The futuristic vision and focus on innovation also extends to Museum of the Future’s design and construction. From the very beginning, Dubai Future Foundation required BIM and a fully developed digital workflow across the project lifecycle for BuroHappold Engineering (lead consultant); Killa Design (architect); and BAM Higgs & Hill and Transgulf (contractors).
The design and client teams meet regularly, allowing mark-ups of the current designs to be done by anyone at any time. This shift to agile project delivery replaces the creation of deliverables for milestone meetings. Instead, everyone contributes continuously and moves the project forward based on the most up-to-date information.
The accessibility of 3D coordination, clash resolution, and decision-making with all stakeholders have made a tremendous impact as well. The handover of models at each stage from stakeholder to stakeholder has ensured that model maturity continues and is developed from design to construction. This is reflected in real time in the progress from the team’s LOD 300 models and the contractor’s LOD 400 models. In addition, areas in the model have been identified where prefabricated MEP modules manufactured off-site can be developed and installed to reduce installation time and labor cost—and it’s only possible due to a high level of confidence in the accuracy and quality of the virtual model.
“There is no project that epitomizes a full-scale digital project delivery more than the extraordinarily complex design of the Museum of the Future. It sets the benchmark for how all projects will be delivered in the future: collaboration, generative design for high-speed design optimizations, and complete construction views. Through technology, this building has been designed as a fully resolved, fully optimized product and represents the future of making buildings.”
Design rationalization and generative design are at the center of the iterative analysis process adopted for the optimization of the project's more complex elements.
For example, when it came to the complex steel diagrid geometry, the steel contractors based iterations for the connection design, constructability, element length, angles, and nodes on the required for strength analysis and serviceability requirements. Generative design helped with the creation of bespoke scripts to drive multivariable optimization as well as increased definition and predictability. The diagrid geometry was generated with an in-house parametric script, allowing the team to quickly manipulate and study numerous iterations to accommodate architectural and structural requirements. Scripts were also used to assign the naming convention for the members and nodes as well as generate geometry for drawing production.
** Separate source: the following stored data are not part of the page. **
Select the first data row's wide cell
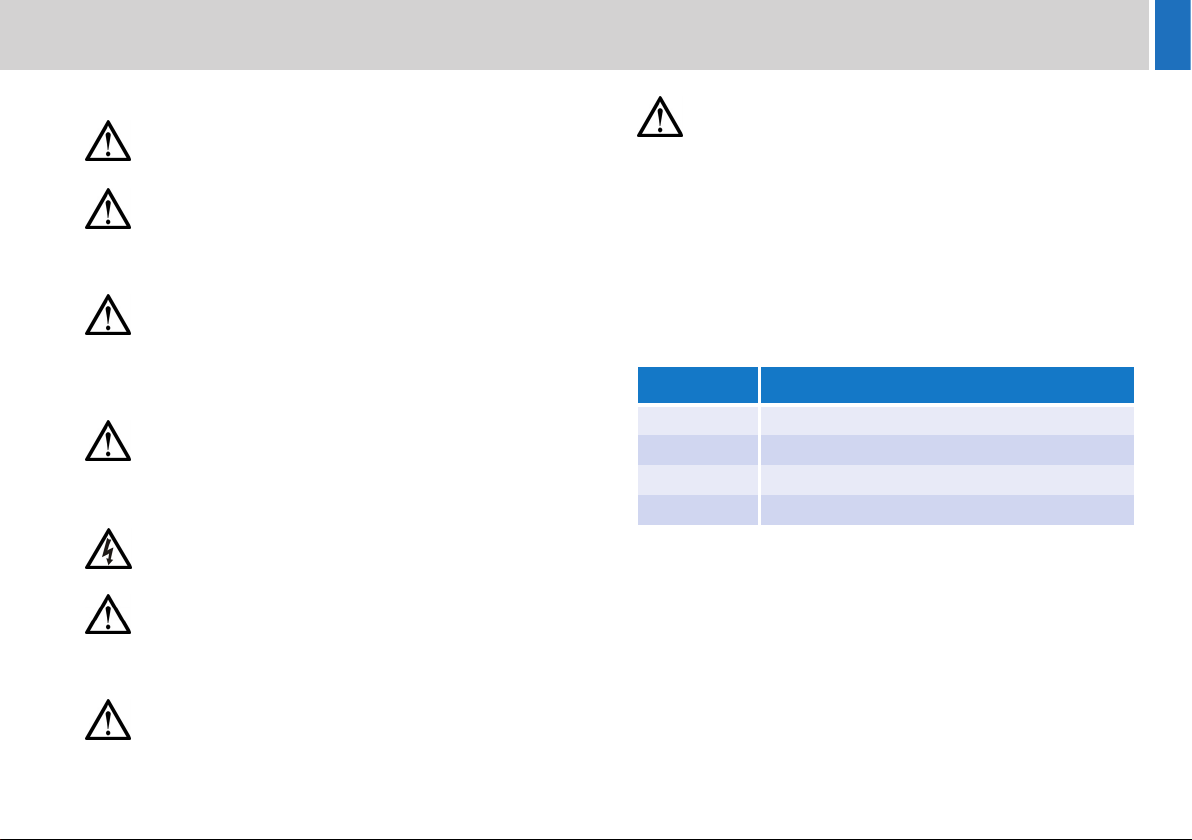The width and height of the screenshot is (1192, 840). point(947,420)
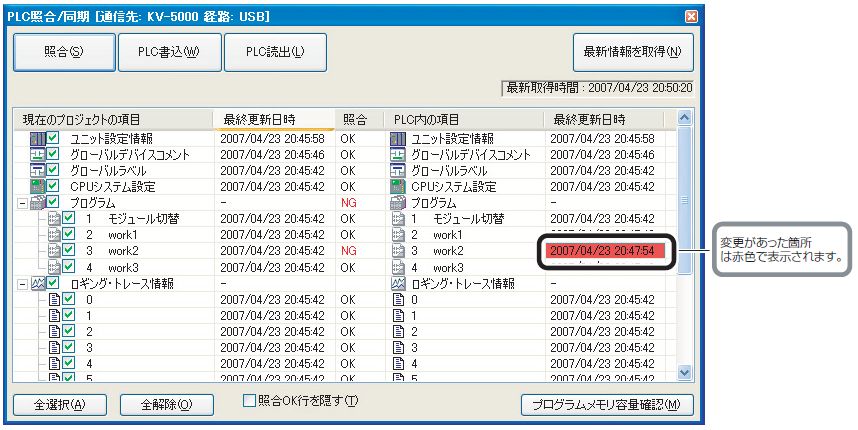Uncheck the ユニット設定情報 checkbox

[x=53, y=138]

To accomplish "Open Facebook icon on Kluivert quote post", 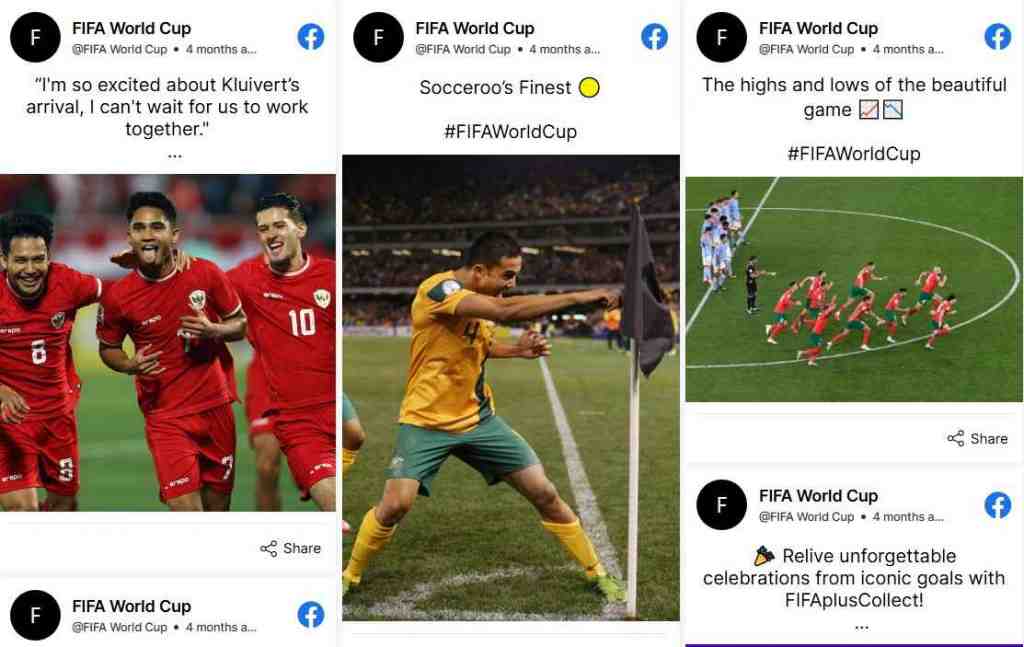I will point(311,37).
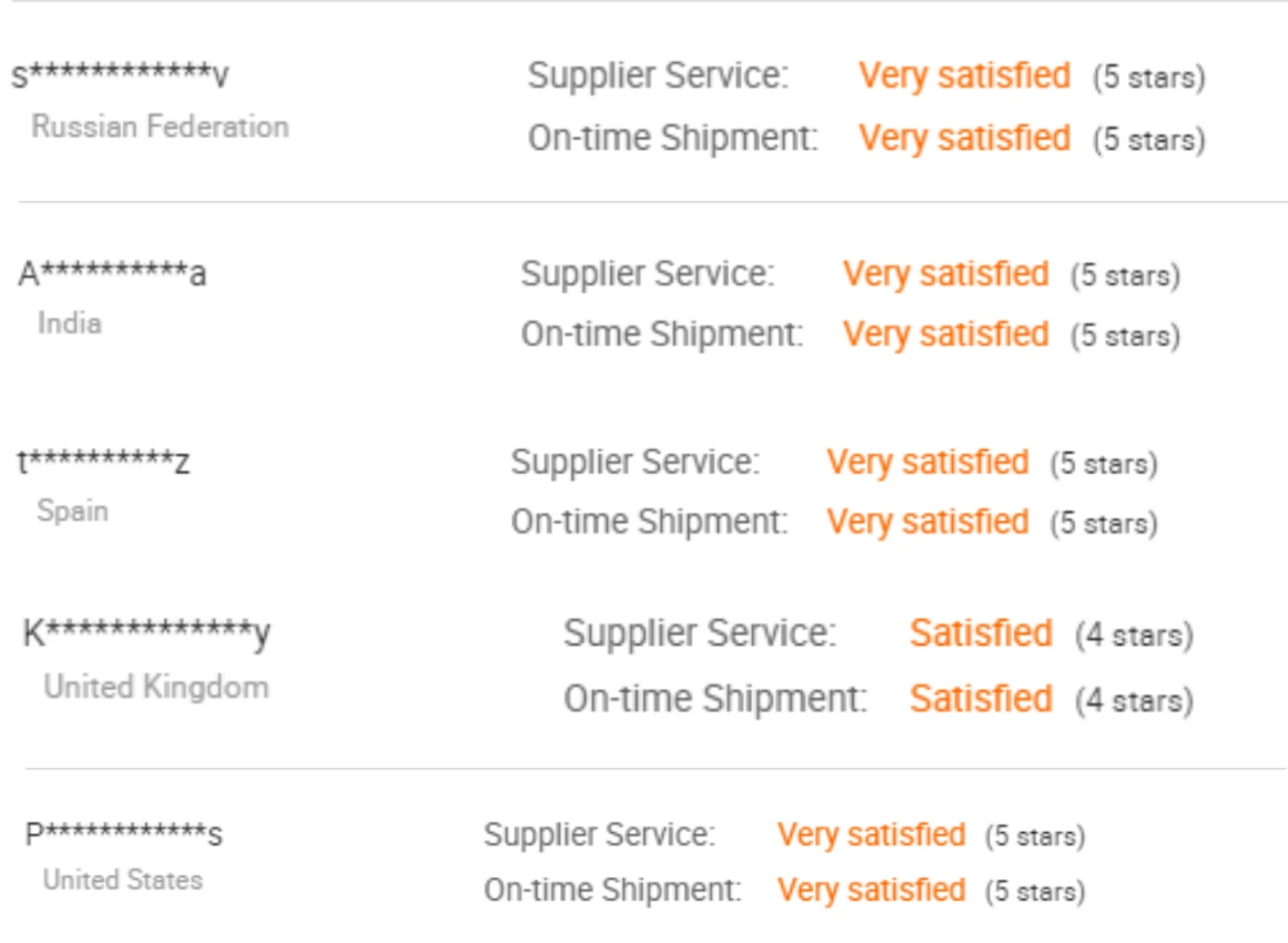Click reviewer name K*************y
Screen dimensions: 1288x943
click(146, 634)
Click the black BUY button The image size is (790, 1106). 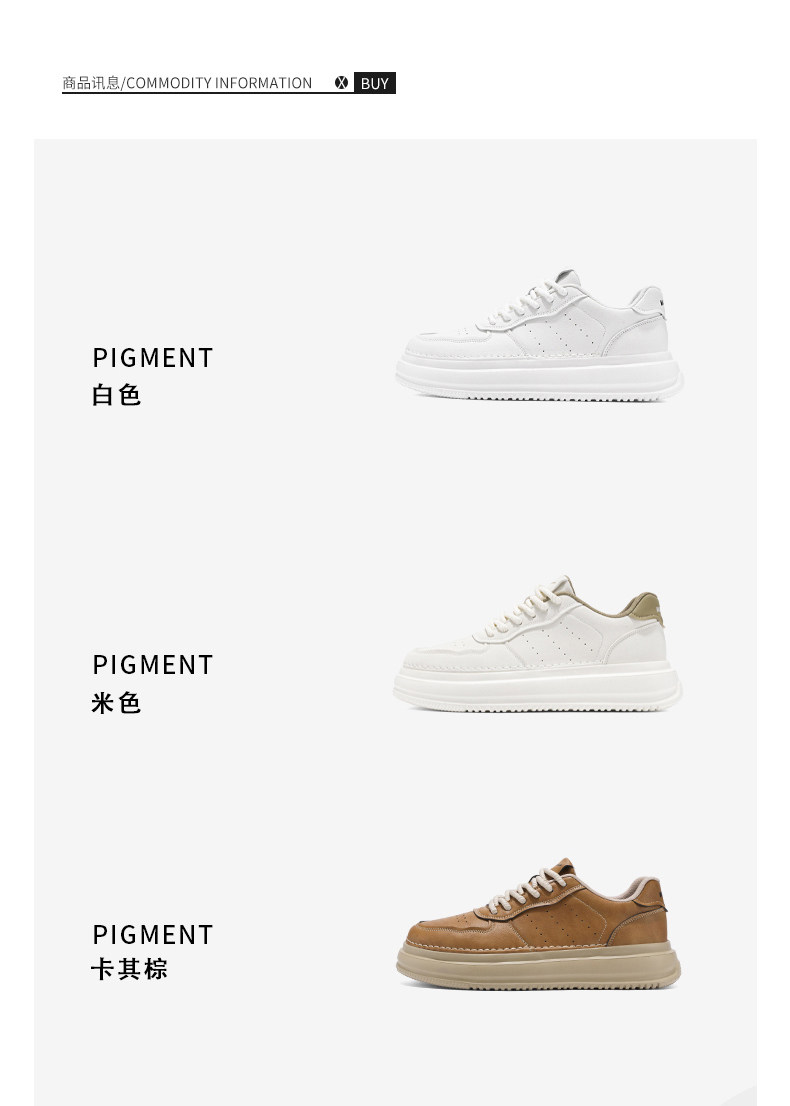tap(375, 83)

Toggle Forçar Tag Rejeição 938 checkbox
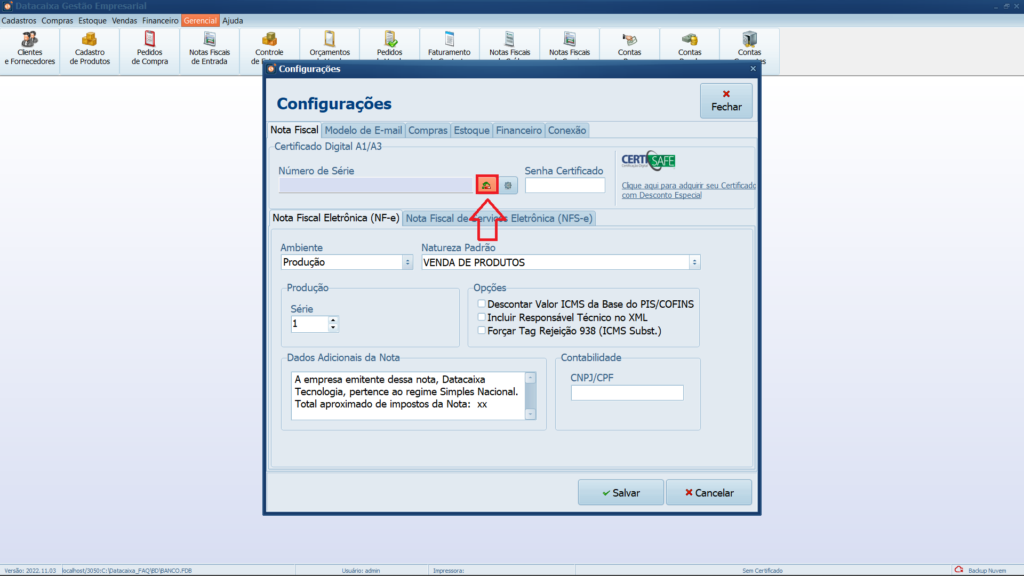click(x=482, y=330)
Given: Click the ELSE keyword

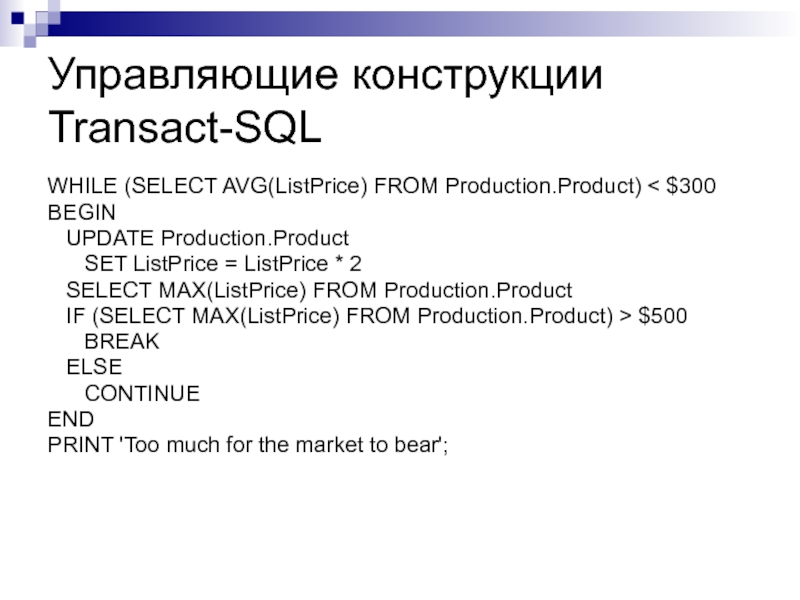Looking at the screenshot, I should [x=94, y=368].

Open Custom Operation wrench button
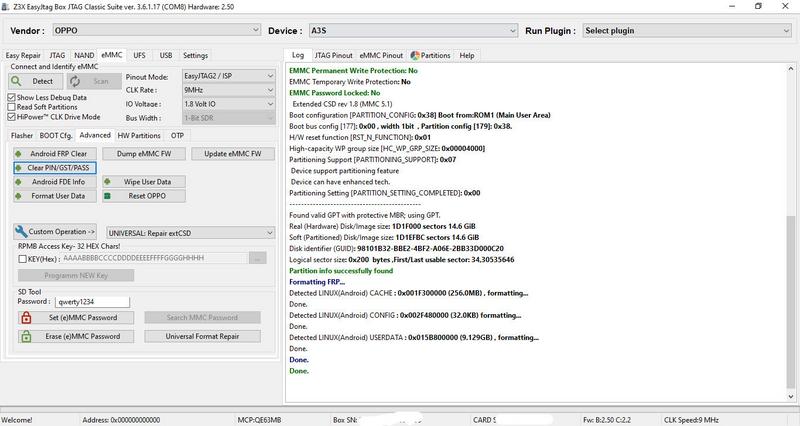tap(56, 231)
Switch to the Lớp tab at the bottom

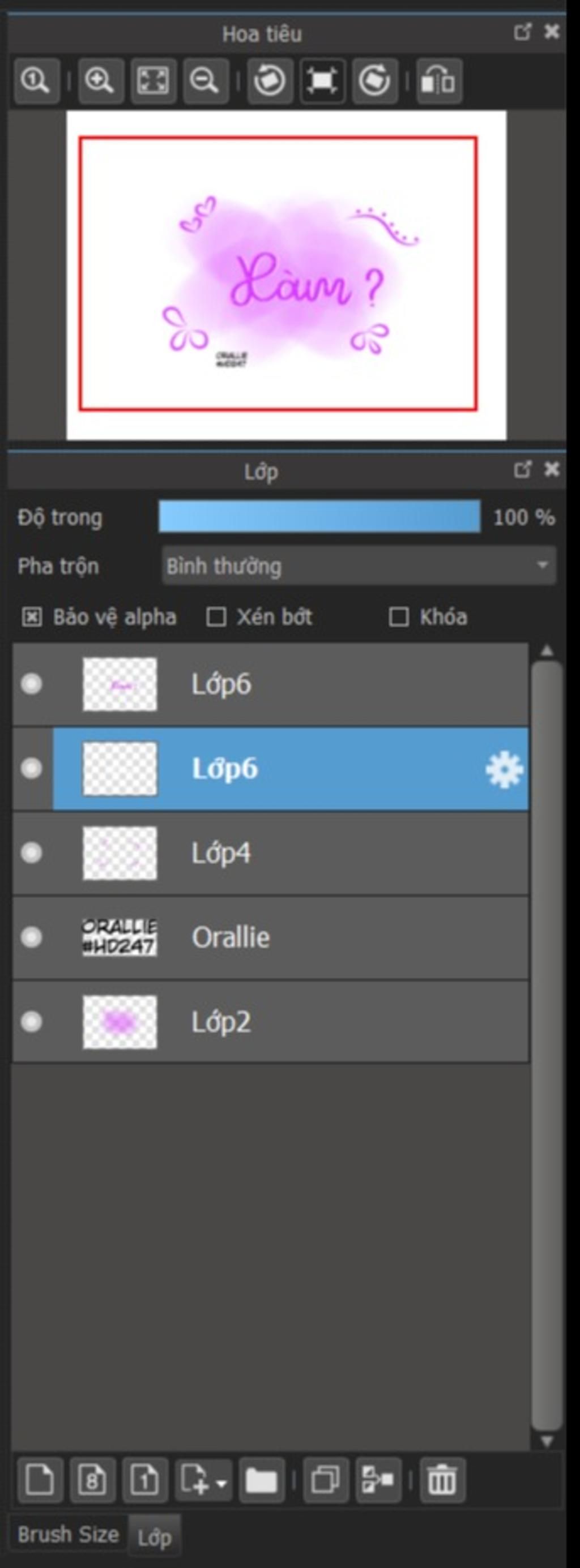coord(154,1537)
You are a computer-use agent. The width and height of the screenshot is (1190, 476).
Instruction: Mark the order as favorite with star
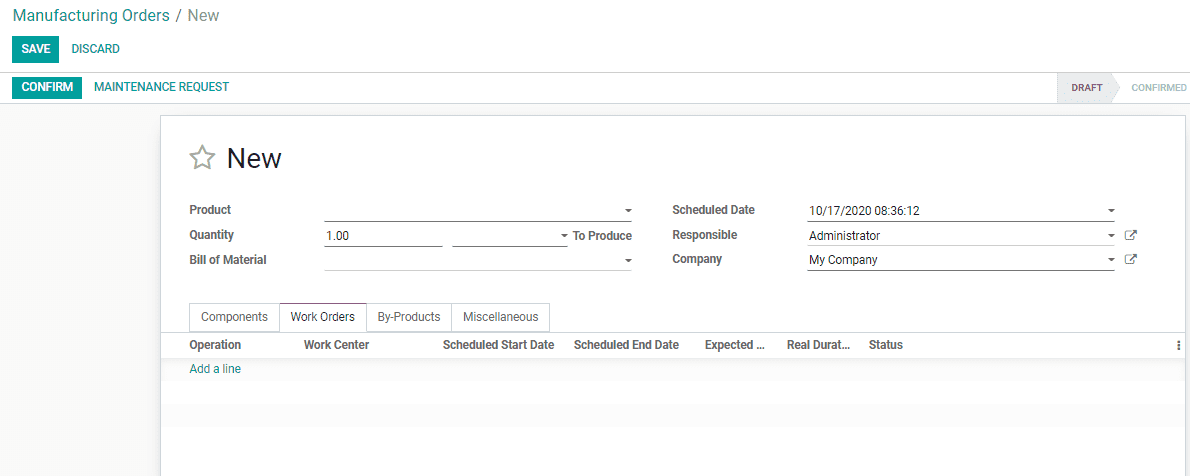pos(203,158)
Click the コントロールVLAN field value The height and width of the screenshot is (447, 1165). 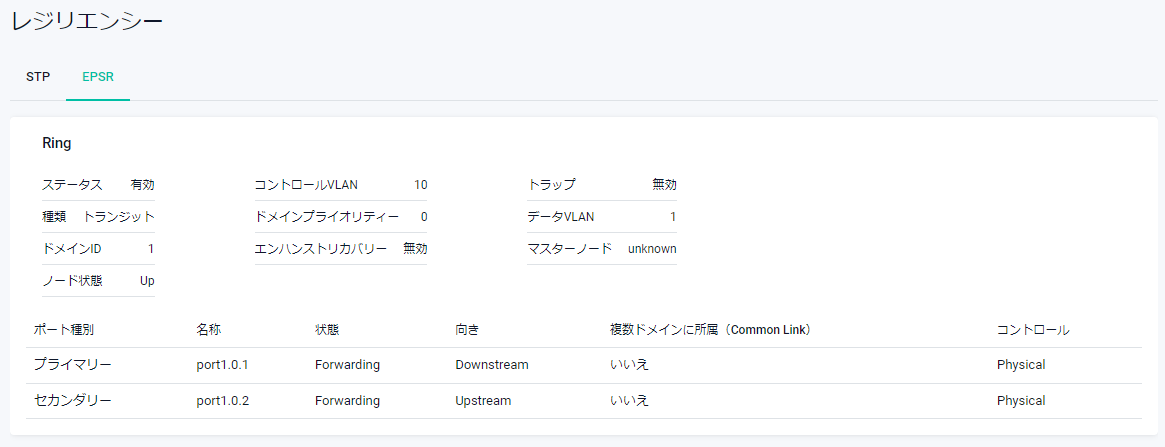[420, 185]
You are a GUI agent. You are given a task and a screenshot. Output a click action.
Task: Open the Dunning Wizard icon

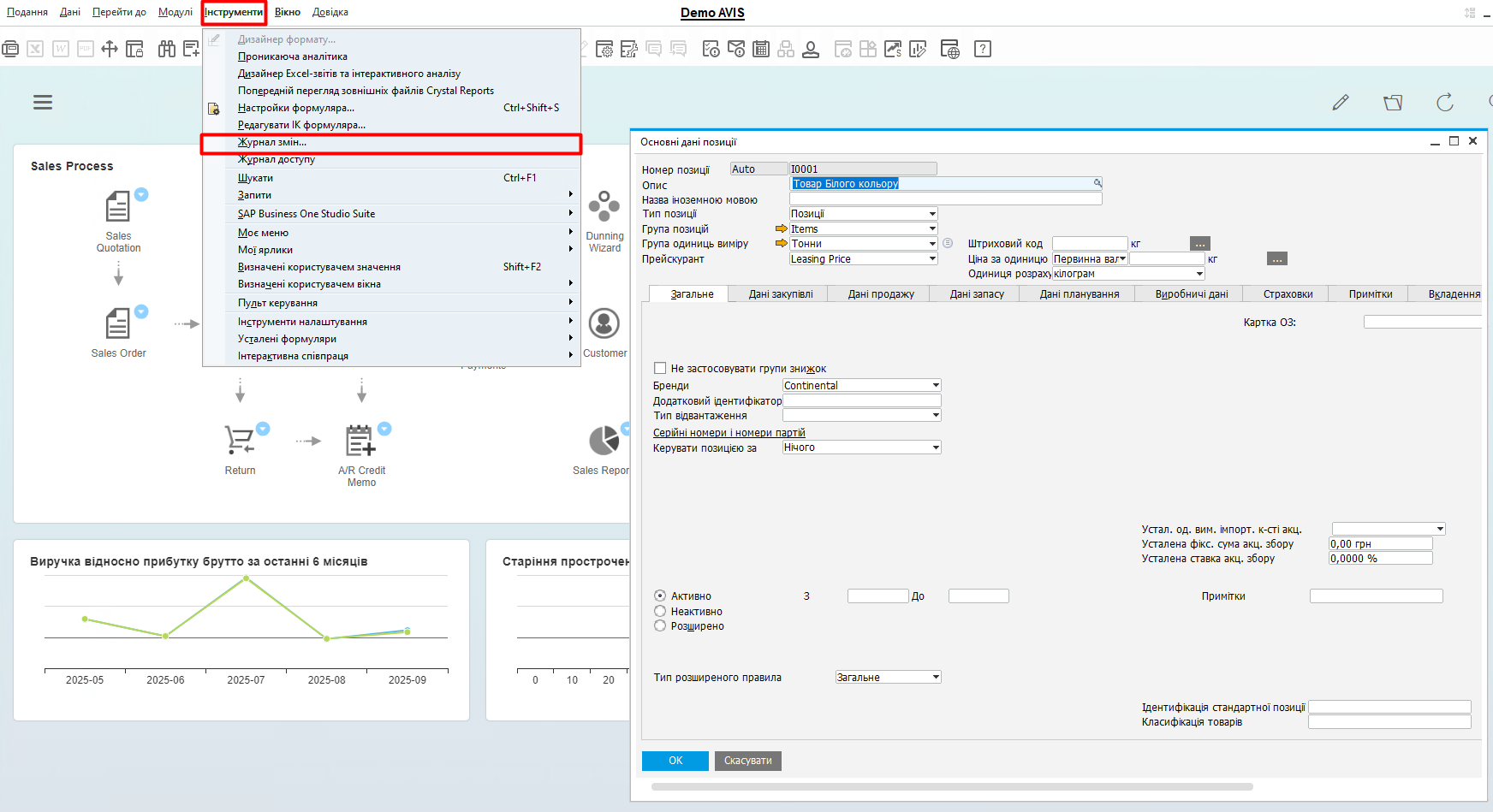click(x=604, y=207)
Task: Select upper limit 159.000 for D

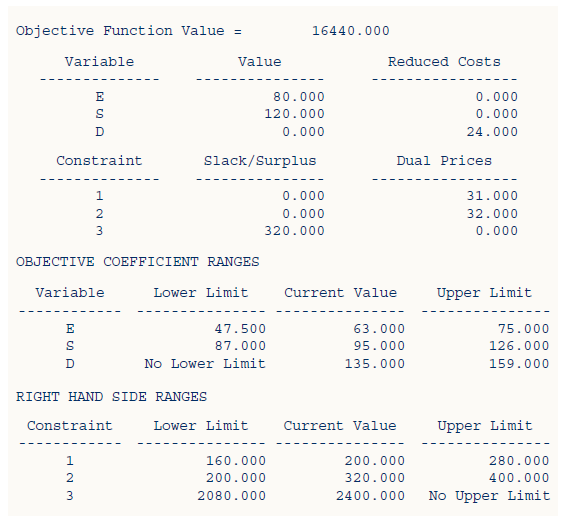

With construction now underway, the use of QR codes for quality control, safety, and material tracking contribute to a 65 percent reduction in rework on-site. The construction management team and inspectors save substantial time each day with BIM and see a potential 50% improvement in productivity.
Due to the geometric form and complexity of the building, construction risk is mitigated by modeling the temporary framework. Now the main contractor can view construction activities, along with collaboration and coordination for the critical construction challenges. Waste-material levels are reduced and controlled due to spatial coordination prior to construction. And with the optimal design in 3D, the teams experience less design issues during construction, enabling minimal changes overall and on-schedule delivery.
“BIM is the medium, without which, this project would have been impossible,” says Tobias Bauly, project director, BuroHappold Engineering. “From the museum’s incredibly complex design to the actual construction, only BIM could turn this vision for the future into a reality today.”